*Problem to solve*:
Give everything from the line containing "The height and width of the screenshot is (494, 526)." down to the end of the data as a Markdown table with the columns Row and Line, one row per line and blank lines left out. Leave the pictures out of the table.

*Data for this task*:
┏━━

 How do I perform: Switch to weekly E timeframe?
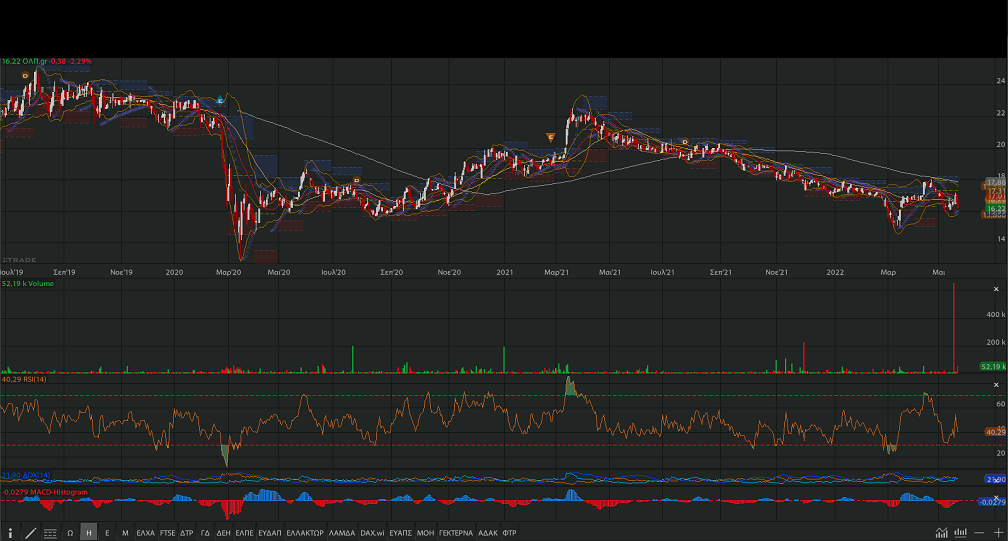coord(107,533)
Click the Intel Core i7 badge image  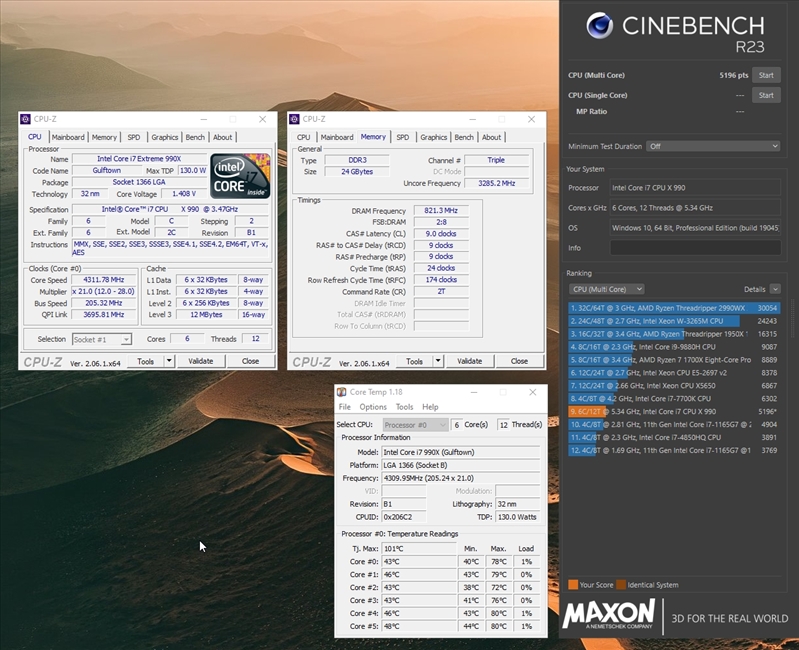pos(240,173)
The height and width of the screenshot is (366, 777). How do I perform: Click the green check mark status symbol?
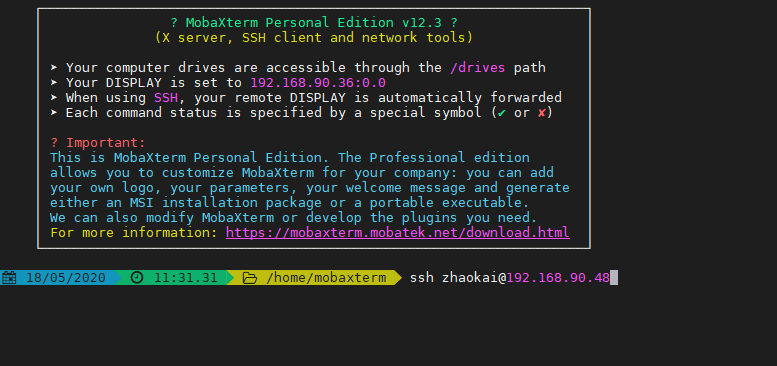(502, 112)
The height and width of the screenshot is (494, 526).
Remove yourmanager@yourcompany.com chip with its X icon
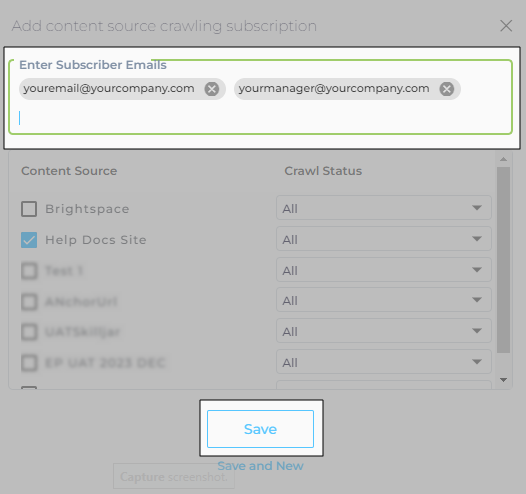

┗━━

*Answer to the task*:
| Row | Line |
|---|---|
| 1 | The height and width of the screenshot is (494, 526). |
| 2 | Remove yourmanager@yourcompany.com chip with its X icon |